Published 01:01 on March 15, 2023  /  Last updated at 09:06 on March 15, 2023  / Roy Manuell /  Biodiversity, International, Nature-based, Voluntary

New data released Wednesday by a climate disclosure organisation indicates that only 41% of those reporting track value chain emissions, and significantly fewer are aware of their impact on nature.

New data released Wednesday by a climate disclosure organisation indicates that only 41% of those reporting track value chain emissions, and significantly fewer are aware of their impact on nature.

With wide-ranging rules likely to be enforced this decade, companies must assess the impact of their supply chains on nature and climate in order to be ready, CDP has urged, releasing a report evaluating 2022 responses.

Nearly 70% of companies that reported to CDP last year also said they did not assess the impact of their value chain on biodiversity, with the tracking of value-chain impact on nature lagging far behind that of climate disclosure.

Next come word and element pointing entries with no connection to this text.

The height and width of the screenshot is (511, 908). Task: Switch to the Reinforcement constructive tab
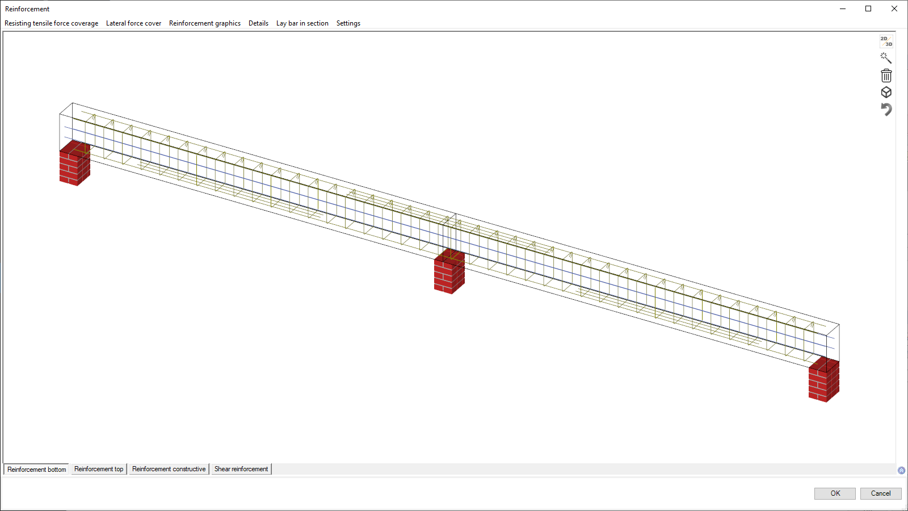coord(169,469)
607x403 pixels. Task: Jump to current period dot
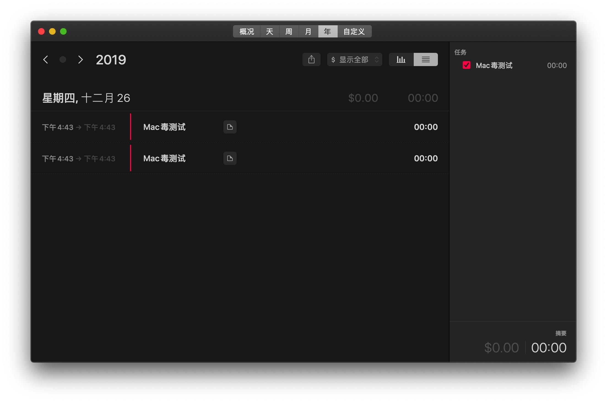coord(63,59)
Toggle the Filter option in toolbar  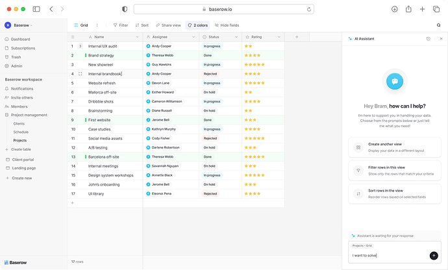tap(120, 25)
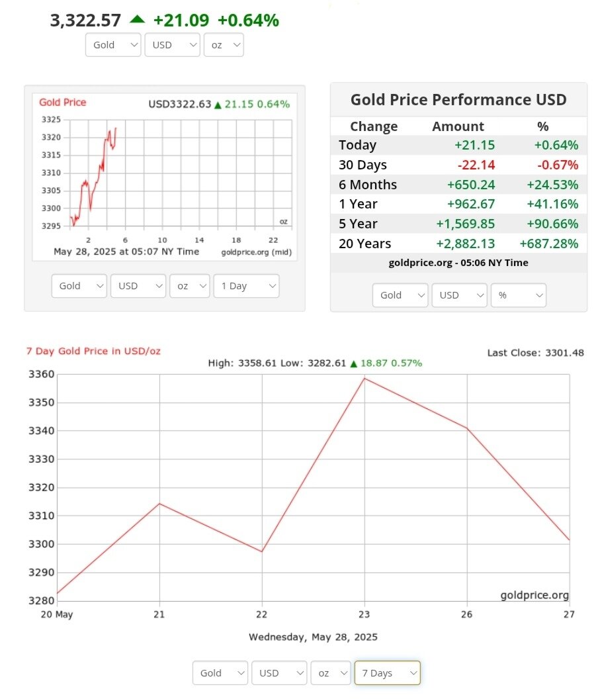Open the USD dropdown below the performance table
The height and width of the screenshot is (699, 598).
click(x=459, y=295)
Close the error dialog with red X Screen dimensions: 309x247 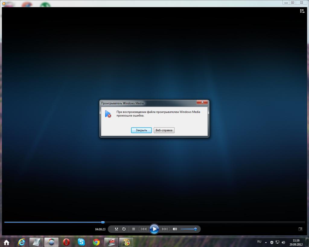202,103
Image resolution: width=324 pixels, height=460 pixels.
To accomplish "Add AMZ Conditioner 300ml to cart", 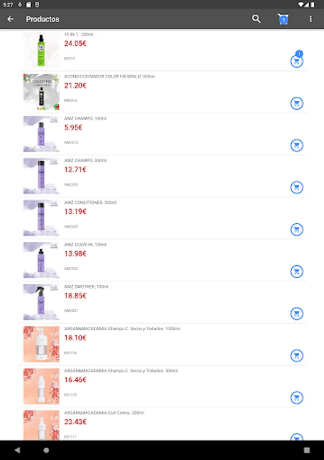I will click(296, 229).
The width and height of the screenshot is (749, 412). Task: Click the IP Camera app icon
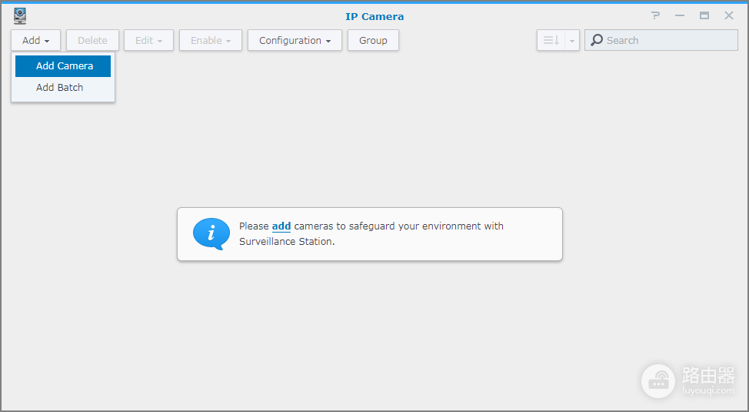click(x=19, y=16)
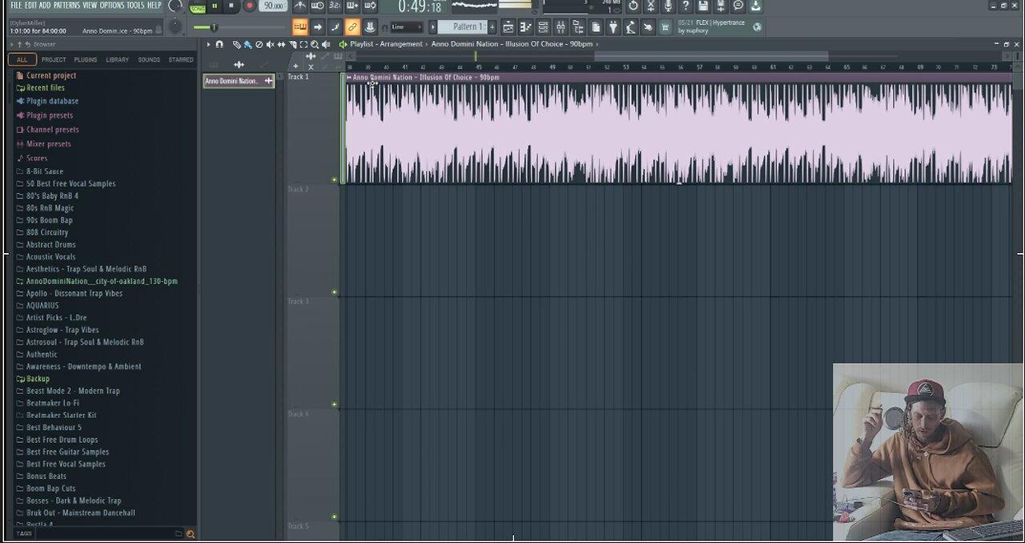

This comes despite the landmark agreement made at the UN’s biodiversity summit COP15 in December that called on countries to encourage and enable large companies and financial institutions to assess and disclose their risks, impacts, and dependencies on biodiversity by 2030.

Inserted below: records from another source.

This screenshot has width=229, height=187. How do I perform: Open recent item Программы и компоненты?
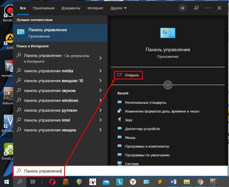tap(147, 146)
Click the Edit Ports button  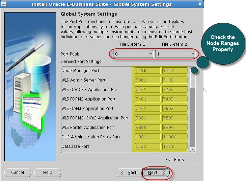coord(174,159)
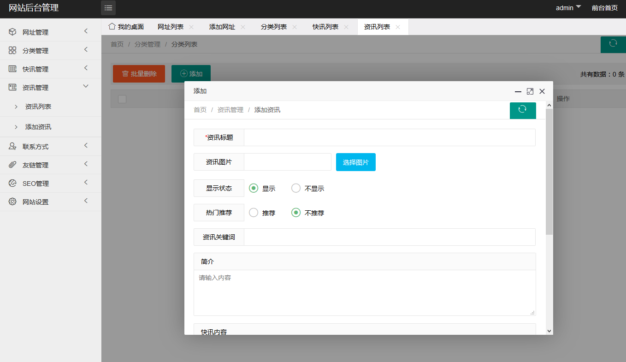This screenshot has height=362, width=626.
Task: Click the 网站设置 gear icon
Action: (x=12, y=202)

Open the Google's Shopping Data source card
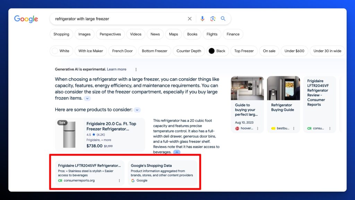(x=162, y=173)
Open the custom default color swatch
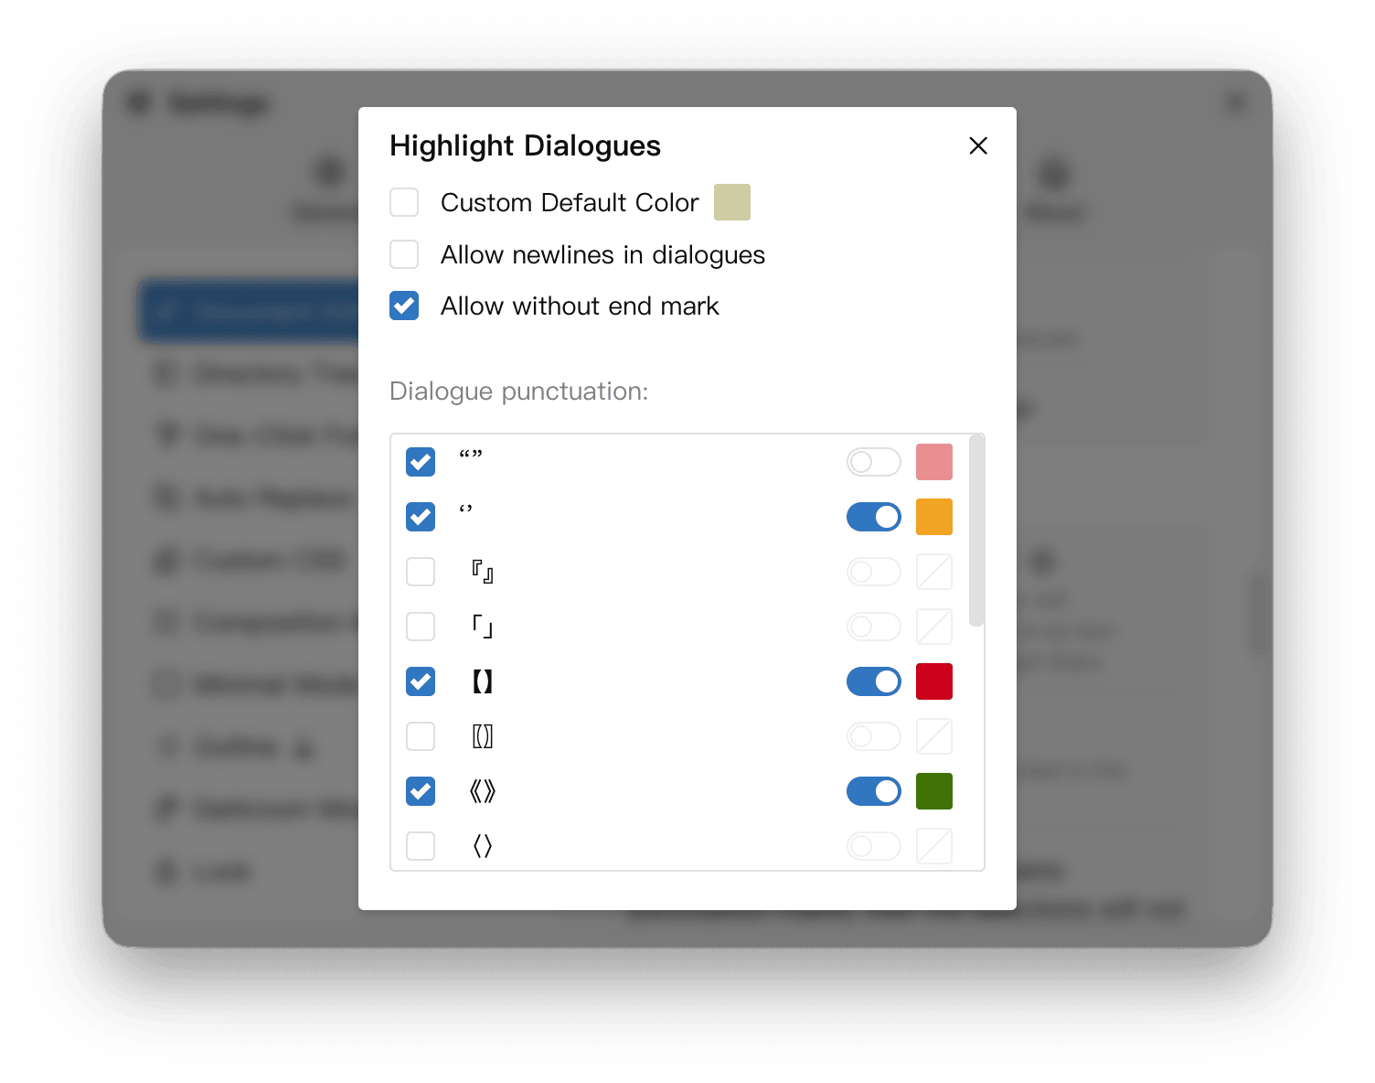Viewport: 1375px width, 1083px height. point(731,202)
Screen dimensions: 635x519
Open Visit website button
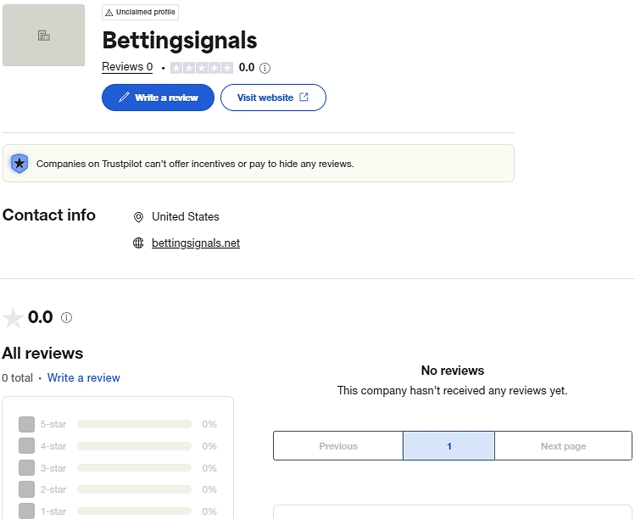pos(273,98)
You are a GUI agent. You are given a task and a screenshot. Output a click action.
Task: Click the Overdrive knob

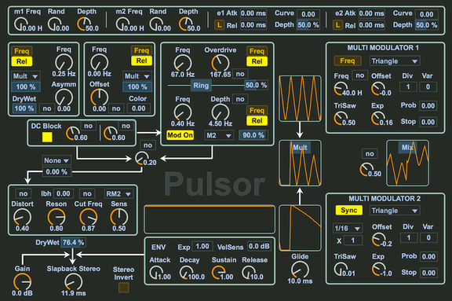pos(221,63)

Corporate disclosure on nature has not yet been made mandatory, however, despite many calls prior to the summit for this to be enacted in Montreal.


The supply chain report from CDP underscored that most companies are prioritising climate disclosure over nature.

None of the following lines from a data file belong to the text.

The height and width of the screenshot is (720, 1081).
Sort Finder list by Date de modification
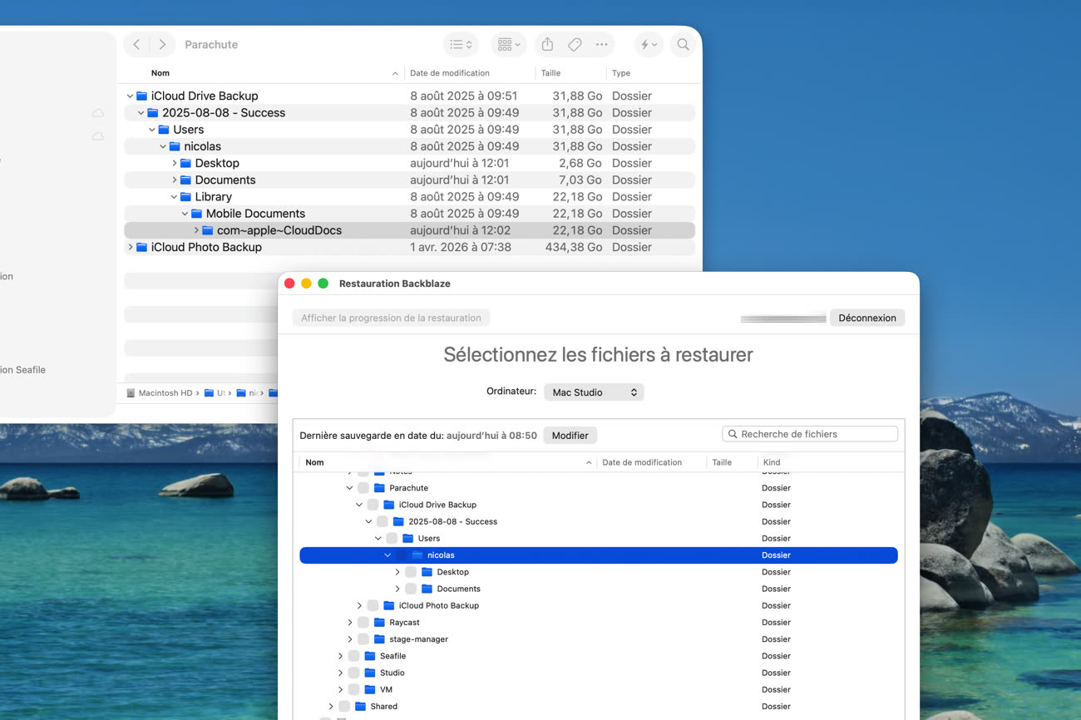pyautogui.click(x=450, y=73)
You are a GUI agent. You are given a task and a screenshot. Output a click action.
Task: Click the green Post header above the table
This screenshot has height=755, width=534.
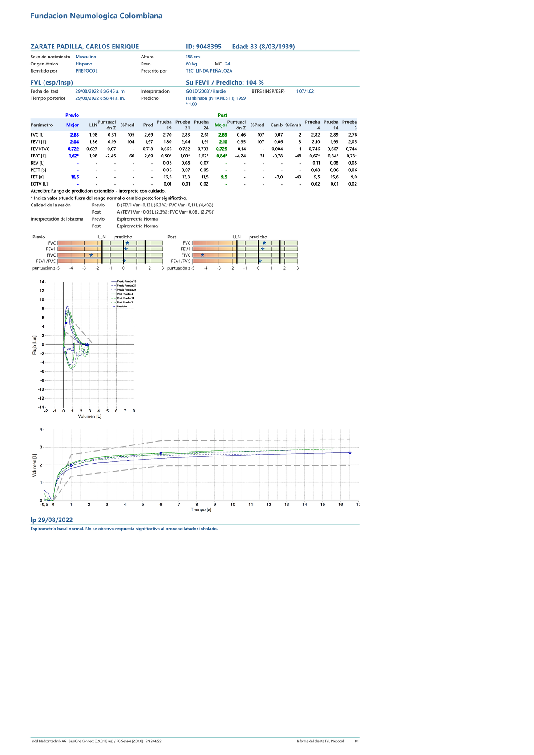[x=222, y=115]
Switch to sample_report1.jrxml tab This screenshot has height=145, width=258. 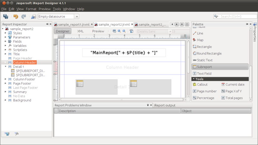click(x=74, y=24)
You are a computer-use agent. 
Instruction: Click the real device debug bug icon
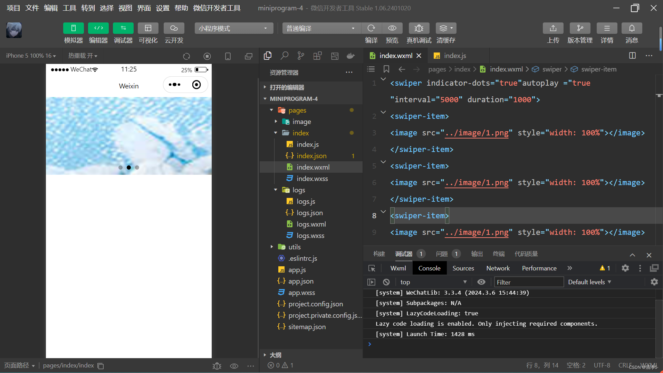click(419, 28)
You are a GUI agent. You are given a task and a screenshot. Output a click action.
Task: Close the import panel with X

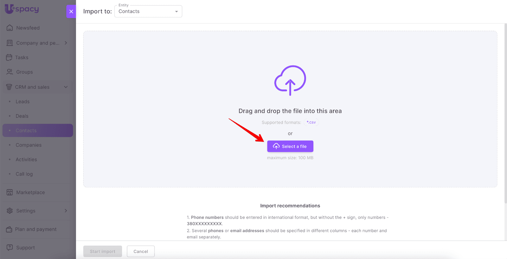click(71, 11)
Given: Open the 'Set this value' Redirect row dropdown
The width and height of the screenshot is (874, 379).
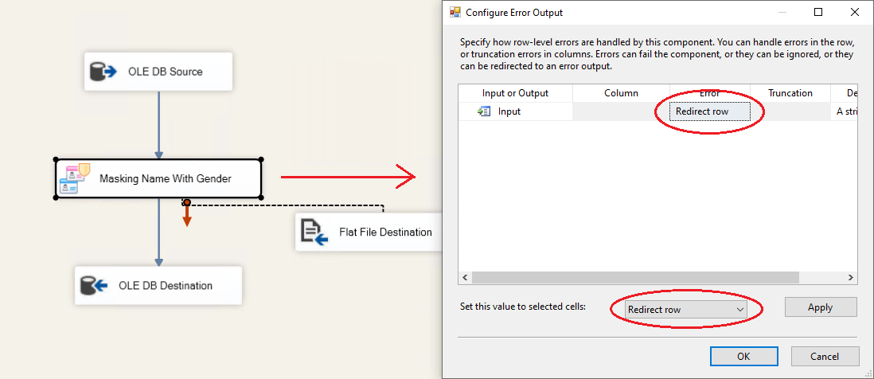Looking at the screenshot, I should (685, 309).
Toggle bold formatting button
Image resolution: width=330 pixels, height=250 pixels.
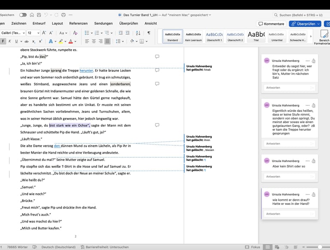[3, 41]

Across the 18,500 firms disclosing to the organisation in 2022, over 7,000 companies reported that they engaged their suppliers on climate change, compared to less than 1,000 each on water and forests.

Even on climate, only one in every 10 companies include requirements in their contracts with suppliers, and most of these are not yet aligned with 1.5C climate science.

For example, under 1% (0.04%) of all companies required their suppliers to set science-based targets, the CDP found.

“This year’s report shows that environmental action is not happening at the speed, scale, and scope required to limit global temperature rises to 1.5C, with many companies still not acknowledging that their impact on the environment extends far beyond their operations and that of climate change,” said Sonya Bhonsle, global head of value chains at CDP.

At the same time, disclosure on Scope 3 emissions may soon be required in the EU via the the European Sustainability Reporting Standards, which covers both climate and nature.

Securities Exchange Commission (SEC) regulations in the US will imminently make disclosures mandatory, while under the the International Sustainability Standards Board (ISSB), a global baseline standard for climate-related financial disclosure is expected to be delivered in Q2 with the substance of its initial standards now fully agreed, it said in February.

“Emissions in a company’s supply chain (Scope 3) are on average 11 times higher than direct (Scope 1) emissions and reflect more than 70% of total emissions. As such, value chain decarbonisation represents one of the most significant opportunities for companies to play their part in reaching net-zero globally before 2050,” commented Elfrun Von Koeller, a managing director and partner at consultants BCG, which works with CDP on its annual reports.


Overall, companies are not treating their impact on the environment as a whole, with most not engaging suppliers on climate and vital parts of nature, including water security, deforestation, and biodiversity.

CDP data showed senior management teams are not being incentivised at anywhere near the level needed to address key issues such as water security and deforestation in the supply chain.

The report found that 70% of companies’ top management positions will not be encouraged to act on deforestation before 2025, while only 3% of companies have water-related incentivisation in place for their chief procurement officer.

For climate, the picture is slightly different with 74% of companies reporting board-level oversight and 41% of the remaining companies planning to introduce it in the next two years, though the report also added that it was “very early days”.

What is clear, is that the tracking of nature impact lags well behind, according to CDP.

“COP15 couldn’t have been clearer in the call to action on corporate reporting on nature. If a company is not preparing for future regulations on nature in the supply chain, they are open to a wide range of risks and could also be missing out on the opportunities that safeguarding nature will bring,” Bhonsle said.

That said, the rate of engagement with supply chains is also much higher in companies disclosing on deforestation, with 69% engaging with suppliers on the issue, compared to the 39% of companies who disclosed on climate change engaging their suppliers on climate, and 23% on water.